Action item> Copy precisely the first line of the material below and every later line, stopping with the line that contains "Play the Estacional".

Extracted entries>
***

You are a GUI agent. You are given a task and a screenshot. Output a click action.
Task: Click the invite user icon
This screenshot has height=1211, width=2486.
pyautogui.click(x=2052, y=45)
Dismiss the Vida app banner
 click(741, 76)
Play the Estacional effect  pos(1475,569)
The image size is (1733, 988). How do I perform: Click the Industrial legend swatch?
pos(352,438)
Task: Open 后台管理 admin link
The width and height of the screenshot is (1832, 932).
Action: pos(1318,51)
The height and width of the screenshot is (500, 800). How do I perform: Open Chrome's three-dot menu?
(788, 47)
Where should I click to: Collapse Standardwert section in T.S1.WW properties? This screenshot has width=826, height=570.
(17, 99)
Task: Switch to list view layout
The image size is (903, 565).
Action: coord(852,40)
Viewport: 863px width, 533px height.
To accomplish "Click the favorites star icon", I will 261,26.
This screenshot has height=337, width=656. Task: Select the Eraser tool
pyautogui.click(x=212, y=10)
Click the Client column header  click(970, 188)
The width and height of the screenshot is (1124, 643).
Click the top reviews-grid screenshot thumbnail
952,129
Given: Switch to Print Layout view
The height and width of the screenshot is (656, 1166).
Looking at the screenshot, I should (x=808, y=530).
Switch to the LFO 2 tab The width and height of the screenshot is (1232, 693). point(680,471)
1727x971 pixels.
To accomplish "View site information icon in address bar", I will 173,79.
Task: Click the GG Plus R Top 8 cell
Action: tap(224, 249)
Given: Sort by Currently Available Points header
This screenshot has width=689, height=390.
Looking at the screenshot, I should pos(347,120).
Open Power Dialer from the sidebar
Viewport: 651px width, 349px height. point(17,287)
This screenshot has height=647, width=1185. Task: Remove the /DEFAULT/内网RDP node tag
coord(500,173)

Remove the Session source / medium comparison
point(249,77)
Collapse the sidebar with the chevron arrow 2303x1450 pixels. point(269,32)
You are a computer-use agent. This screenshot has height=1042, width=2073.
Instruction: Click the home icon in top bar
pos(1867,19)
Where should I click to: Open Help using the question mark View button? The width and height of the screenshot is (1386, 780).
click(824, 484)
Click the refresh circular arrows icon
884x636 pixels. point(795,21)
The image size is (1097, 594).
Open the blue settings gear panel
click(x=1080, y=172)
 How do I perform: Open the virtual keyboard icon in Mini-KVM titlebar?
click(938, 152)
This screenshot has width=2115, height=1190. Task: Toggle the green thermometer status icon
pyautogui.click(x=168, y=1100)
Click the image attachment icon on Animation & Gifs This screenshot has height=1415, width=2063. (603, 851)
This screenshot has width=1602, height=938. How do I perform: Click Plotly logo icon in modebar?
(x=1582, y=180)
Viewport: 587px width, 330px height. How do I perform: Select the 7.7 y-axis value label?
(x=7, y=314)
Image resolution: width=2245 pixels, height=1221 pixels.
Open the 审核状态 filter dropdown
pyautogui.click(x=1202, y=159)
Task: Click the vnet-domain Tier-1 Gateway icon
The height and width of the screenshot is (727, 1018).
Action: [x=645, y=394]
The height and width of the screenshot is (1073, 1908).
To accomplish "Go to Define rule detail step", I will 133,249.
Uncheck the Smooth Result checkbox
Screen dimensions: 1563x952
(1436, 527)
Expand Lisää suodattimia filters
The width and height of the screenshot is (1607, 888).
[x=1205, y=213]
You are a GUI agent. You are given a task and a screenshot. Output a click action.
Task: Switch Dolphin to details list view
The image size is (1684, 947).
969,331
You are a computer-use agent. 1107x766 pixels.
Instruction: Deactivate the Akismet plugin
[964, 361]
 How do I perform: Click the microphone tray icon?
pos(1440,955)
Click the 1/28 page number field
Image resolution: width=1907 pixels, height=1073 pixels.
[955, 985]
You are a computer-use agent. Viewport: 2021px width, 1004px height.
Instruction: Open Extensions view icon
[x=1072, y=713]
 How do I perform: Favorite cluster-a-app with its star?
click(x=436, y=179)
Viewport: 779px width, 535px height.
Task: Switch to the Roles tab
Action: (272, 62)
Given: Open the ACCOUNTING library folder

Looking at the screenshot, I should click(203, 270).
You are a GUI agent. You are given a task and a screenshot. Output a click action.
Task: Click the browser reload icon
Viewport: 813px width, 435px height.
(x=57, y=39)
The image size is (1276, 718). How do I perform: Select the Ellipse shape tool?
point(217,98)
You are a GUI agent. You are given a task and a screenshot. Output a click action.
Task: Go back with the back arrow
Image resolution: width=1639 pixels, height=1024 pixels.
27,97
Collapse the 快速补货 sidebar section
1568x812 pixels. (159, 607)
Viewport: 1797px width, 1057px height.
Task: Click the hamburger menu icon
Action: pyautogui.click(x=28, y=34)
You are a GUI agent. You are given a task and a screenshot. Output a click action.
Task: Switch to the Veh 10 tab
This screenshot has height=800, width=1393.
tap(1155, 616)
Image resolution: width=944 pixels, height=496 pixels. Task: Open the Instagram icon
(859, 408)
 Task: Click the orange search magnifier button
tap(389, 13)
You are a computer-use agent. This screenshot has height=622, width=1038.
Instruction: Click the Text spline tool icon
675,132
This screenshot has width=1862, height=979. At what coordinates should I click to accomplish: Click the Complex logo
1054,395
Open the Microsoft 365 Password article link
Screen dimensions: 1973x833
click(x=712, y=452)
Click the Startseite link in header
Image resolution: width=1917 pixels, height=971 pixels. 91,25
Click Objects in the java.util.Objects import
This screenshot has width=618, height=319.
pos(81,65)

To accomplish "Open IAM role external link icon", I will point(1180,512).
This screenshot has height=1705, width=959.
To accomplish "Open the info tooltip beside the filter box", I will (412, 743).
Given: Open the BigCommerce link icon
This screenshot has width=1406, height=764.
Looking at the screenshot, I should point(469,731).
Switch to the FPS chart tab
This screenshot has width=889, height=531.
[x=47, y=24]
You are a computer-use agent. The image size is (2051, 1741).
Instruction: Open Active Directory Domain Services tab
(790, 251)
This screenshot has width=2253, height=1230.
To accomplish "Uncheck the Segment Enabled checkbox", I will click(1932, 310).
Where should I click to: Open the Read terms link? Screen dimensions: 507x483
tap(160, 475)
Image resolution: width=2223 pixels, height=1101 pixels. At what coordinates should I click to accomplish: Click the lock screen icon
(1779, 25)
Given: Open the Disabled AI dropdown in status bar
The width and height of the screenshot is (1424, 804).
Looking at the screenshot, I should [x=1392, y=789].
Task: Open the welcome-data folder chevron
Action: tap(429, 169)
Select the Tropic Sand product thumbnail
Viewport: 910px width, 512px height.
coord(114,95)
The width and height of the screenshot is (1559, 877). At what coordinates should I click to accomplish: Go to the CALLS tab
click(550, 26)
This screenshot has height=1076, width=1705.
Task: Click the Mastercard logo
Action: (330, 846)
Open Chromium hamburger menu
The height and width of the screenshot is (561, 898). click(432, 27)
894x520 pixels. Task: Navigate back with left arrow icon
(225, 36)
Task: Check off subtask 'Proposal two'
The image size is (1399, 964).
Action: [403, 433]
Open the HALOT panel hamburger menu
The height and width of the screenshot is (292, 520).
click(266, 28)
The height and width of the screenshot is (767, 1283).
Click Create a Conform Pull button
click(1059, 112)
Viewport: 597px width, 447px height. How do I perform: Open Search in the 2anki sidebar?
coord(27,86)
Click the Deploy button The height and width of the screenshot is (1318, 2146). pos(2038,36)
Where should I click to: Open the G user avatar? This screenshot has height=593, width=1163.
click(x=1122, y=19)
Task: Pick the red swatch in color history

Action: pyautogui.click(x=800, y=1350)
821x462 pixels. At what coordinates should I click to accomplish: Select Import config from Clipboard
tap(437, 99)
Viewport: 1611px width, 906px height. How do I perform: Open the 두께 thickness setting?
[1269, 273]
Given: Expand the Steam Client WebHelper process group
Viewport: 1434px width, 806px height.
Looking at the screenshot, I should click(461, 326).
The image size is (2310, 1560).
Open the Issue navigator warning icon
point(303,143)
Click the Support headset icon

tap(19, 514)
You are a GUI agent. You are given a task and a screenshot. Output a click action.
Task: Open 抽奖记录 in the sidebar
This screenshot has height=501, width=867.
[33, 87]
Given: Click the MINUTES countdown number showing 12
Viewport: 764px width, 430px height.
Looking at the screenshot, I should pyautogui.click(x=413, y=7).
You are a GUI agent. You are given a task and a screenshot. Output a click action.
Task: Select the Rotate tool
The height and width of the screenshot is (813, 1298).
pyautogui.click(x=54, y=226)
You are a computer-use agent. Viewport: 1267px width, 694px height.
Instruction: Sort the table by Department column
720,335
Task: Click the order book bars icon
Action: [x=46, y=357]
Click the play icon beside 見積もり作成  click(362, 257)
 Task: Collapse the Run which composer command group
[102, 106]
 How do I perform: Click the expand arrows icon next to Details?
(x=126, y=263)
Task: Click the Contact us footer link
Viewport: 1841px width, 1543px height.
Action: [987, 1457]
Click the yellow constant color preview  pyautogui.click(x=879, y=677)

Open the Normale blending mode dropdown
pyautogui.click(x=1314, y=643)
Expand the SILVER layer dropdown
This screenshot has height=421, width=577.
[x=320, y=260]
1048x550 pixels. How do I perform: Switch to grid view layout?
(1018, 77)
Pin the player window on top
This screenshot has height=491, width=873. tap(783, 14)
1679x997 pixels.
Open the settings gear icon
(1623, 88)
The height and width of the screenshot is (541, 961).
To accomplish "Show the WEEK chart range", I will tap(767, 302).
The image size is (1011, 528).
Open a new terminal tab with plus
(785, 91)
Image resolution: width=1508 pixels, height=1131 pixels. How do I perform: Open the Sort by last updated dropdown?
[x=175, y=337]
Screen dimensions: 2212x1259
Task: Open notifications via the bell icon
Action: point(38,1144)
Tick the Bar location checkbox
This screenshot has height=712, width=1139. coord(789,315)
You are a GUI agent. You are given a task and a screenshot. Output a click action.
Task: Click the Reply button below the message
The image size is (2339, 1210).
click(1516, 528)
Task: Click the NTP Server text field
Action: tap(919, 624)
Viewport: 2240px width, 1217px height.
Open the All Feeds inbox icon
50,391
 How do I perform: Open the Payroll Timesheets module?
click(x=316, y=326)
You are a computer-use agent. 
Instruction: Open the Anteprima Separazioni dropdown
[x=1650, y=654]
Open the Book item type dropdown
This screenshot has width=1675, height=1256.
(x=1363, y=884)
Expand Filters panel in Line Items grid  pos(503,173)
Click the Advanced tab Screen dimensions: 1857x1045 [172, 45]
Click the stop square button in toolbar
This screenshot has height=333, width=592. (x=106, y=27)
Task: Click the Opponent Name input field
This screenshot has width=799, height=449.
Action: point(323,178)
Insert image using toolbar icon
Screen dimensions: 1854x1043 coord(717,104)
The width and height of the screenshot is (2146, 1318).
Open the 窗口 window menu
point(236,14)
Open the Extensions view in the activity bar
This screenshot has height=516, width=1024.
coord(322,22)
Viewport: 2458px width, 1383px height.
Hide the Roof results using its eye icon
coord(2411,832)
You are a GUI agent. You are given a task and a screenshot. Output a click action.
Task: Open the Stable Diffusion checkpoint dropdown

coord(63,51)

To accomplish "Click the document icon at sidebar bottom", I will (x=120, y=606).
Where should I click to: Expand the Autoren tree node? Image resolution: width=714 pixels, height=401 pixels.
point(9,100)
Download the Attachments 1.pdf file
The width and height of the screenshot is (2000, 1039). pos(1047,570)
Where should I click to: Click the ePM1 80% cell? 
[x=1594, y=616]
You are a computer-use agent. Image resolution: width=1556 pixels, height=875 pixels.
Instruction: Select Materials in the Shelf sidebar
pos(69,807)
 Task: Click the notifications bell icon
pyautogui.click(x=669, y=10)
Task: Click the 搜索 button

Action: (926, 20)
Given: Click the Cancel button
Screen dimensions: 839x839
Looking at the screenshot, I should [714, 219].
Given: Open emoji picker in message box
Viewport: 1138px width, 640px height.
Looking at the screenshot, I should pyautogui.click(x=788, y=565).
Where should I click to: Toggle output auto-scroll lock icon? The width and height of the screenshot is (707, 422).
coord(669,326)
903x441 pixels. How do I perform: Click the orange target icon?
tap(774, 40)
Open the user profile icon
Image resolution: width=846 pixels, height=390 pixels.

***

Result of the task>
You are a GUI agent. You are given a task and a screenshot. Output a click action.
Task: Click the invite user icon
This screenshot has height=1211, width=2486.
pyautogui.click(x=2052, y=45)
Dismiss the Vida app banner
 click(741, 76)
Play the Estacional effect  pos(1475,569)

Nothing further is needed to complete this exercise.